Tania mengepalkan tangannya dengan sangat erat saat sampai di depan ruang rawat wanita yang menurutnya adalah rivalnya itu.  Ia begitu marah melihat Dika memeluk Silvya dengan penuh cinta. Rasanya Tania ingin mendobrak pintu ruang rawat Silvya dan memisahkan kedua orang itu. Ia ingin sekali bisa menarik Silvya dan menjambak rambut wanita itu.


" Brengseeeek… Sialan. Dasar wanita jal*ng. Berani beraninya dia merebut dokter Dika dariku. Heh… jangan mentang mentang kau seorang CEO terus aku akan takut padamu. Tidak akan, aku pastikan Dika hanya menjadi milikku seorang."


Tania menggertakkan gigi giginya hingga terdengar suara gemeretak darinya. Seorang perawat tampak heran melihat Tania berada di luar ruang rawat Silvya. Pasalnya Tania hanya diam mematung sembari menatap lurus ke dalam ruangan.


" Eh dokter Tania, mau besuk pacarnya dokter Dika ya. Kok tidak masuk?"

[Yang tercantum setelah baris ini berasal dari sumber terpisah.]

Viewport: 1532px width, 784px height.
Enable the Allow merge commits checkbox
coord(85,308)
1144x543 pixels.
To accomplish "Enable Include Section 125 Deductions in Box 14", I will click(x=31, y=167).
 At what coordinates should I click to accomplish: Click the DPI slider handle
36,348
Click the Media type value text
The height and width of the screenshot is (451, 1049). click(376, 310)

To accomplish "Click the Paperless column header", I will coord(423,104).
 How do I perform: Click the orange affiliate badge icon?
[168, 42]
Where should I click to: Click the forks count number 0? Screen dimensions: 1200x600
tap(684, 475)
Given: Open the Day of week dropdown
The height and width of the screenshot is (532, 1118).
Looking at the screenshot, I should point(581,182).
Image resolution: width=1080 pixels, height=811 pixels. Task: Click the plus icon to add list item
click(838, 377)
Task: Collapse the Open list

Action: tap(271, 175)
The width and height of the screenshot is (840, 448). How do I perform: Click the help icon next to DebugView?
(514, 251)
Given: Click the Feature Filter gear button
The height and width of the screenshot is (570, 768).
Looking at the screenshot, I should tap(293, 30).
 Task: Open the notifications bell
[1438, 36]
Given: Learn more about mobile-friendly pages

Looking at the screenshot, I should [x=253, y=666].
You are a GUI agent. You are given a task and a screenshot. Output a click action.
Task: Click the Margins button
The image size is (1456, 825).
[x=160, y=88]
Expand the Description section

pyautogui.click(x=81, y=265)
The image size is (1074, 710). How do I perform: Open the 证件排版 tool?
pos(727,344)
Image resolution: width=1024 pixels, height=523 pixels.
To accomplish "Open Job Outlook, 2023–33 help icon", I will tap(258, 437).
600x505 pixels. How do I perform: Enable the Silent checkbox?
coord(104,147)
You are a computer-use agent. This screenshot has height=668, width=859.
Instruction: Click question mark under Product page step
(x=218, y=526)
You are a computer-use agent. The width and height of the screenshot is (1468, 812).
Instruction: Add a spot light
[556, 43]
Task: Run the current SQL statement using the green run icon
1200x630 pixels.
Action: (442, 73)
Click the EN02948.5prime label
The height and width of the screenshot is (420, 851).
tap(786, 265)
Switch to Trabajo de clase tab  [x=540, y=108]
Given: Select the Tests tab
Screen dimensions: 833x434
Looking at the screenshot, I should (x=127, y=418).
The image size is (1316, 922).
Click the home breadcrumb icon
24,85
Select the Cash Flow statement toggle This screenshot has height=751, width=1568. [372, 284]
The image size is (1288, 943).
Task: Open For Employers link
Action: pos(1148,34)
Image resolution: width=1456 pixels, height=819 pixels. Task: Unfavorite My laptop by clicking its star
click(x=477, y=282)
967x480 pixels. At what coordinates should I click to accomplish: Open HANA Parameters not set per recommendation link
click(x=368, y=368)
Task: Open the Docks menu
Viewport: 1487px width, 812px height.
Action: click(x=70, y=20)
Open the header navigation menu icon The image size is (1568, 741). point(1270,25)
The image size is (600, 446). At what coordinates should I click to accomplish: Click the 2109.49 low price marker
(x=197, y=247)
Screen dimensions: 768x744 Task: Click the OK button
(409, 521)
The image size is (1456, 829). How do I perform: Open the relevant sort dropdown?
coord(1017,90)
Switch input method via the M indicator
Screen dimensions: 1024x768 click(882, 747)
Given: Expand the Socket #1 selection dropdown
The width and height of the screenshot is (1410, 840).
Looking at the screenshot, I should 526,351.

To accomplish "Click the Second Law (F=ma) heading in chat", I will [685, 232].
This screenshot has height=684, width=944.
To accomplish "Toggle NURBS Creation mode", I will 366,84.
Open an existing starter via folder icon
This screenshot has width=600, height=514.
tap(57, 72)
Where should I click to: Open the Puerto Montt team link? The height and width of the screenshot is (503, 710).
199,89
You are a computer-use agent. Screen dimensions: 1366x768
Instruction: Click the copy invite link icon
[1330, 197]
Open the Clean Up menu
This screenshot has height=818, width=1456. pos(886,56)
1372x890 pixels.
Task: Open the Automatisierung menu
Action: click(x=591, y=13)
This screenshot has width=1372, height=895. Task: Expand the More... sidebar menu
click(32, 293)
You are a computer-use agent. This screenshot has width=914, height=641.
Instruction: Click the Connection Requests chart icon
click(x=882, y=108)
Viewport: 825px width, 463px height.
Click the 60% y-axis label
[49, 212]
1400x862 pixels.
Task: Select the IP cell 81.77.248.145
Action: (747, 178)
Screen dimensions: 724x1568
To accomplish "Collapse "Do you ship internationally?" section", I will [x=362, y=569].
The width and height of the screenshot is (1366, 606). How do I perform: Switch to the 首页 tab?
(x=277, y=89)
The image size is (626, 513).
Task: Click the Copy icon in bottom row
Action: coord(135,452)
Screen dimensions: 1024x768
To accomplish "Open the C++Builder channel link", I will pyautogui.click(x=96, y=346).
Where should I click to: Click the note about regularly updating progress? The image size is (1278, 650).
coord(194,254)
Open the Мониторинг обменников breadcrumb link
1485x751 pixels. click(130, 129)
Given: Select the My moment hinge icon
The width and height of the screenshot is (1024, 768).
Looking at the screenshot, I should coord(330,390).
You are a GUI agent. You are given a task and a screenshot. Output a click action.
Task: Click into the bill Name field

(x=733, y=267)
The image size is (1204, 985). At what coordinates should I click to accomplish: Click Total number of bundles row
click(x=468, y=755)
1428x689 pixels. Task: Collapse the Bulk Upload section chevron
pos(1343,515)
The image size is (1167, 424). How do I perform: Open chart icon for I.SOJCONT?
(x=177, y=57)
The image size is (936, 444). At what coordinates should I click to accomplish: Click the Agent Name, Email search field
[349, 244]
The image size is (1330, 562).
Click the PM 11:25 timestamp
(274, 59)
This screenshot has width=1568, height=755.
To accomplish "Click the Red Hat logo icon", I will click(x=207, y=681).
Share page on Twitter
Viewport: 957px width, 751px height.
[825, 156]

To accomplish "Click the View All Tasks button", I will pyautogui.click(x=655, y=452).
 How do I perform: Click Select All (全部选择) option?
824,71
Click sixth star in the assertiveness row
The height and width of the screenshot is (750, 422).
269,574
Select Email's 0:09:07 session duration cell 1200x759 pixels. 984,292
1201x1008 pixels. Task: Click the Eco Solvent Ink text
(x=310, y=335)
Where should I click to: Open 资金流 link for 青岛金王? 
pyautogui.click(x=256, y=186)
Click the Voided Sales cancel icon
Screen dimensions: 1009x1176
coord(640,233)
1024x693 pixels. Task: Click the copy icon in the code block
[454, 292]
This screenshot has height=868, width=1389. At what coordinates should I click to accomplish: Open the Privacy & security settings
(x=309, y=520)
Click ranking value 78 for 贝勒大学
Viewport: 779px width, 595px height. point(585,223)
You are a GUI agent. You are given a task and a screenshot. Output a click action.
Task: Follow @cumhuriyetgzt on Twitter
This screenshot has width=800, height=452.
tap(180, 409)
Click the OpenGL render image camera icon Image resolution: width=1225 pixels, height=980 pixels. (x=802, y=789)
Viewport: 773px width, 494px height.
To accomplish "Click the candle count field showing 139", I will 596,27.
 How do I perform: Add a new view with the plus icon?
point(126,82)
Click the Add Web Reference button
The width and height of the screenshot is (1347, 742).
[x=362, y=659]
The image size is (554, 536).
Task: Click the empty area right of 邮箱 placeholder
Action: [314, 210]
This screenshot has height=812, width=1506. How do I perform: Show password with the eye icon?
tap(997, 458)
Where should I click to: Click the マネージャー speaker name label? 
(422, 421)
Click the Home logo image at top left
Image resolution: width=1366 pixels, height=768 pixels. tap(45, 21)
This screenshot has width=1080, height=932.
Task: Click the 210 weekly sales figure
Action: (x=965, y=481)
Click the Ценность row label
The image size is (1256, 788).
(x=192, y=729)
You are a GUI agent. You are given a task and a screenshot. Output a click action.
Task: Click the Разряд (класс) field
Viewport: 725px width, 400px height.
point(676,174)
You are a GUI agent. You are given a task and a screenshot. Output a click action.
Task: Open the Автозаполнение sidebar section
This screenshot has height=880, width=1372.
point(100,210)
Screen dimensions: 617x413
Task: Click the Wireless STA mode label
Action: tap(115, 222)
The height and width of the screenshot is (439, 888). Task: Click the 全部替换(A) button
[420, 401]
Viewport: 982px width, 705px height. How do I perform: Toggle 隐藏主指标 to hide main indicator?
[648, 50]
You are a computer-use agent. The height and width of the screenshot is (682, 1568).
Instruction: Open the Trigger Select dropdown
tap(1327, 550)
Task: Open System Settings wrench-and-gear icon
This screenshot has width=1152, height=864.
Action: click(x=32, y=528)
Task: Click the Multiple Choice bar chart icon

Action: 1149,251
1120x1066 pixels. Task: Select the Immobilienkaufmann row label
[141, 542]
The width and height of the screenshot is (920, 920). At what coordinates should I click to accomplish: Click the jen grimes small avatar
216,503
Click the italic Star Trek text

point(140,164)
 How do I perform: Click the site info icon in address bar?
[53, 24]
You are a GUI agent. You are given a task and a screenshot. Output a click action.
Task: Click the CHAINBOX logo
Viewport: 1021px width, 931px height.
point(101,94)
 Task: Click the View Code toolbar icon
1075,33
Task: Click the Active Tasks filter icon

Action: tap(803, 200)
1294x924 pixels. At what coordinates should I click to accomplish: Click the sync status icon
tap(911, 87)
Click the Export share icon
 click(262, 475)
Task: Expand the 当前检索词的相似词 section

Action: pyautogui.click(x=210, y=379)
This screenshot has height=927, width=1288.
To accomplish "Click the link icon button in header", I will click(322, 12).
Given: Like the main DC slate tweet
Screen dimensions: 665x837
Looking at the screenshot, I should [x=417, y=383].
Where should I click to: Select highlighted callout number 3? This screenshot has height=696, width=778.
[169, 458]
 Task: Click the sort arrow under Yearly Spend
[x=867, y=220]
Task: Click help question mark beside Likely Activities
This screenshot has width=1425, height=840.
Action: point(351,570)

Mendengar suara seseorang yang menyapanya, Tania langsung melepaskan kepalan tangannya. Ia pun secepat kilat mengubah ekspresinya. Dari marah menjadi lembut dan sopan.


" Ah iya… tadi aku mendengar nona Silvya pingsan. Aku sedikit khawatir jadi ingin menjenguknya. Tapi sepertinya nona Silvya sedang istirahat. Aku takut mengganggunya."


" Ya Tuhan, anda sangat baik dokter  Tania. Pantas saja banyak pasien menyukaimu. Kamu selalu ramah. Sungguh paket komplit, sudah cantik, baik, ramah, pintar lagi. Kamu juga begitu peduli terhadap sesama."


Tania tersipu mendapat semua pujian tersebut.


" Oh ya ampun, jangan memujiku terlalu tinggi. Nanti aku bisa melayang lho hehehe.'


" Hahaha dokter bisa saja. Ya sudah saya permisi ya dokter Tania. Mari dok...."


Tania membalas senyum perawat tersebut. Tetapi saat perawat itu sudah menjauh Tania kembali ke ekspresi marahnya. Ia masih sangat murka dengan dua orang yang ada di dalam itu. 


Akhirnya  ia memutuskan untuk meninggalkan ruangan Silvya sebelum emosinya berada di puncaknya. Ia pergi sambil menghentakkan kakinya dengan sangat kesal.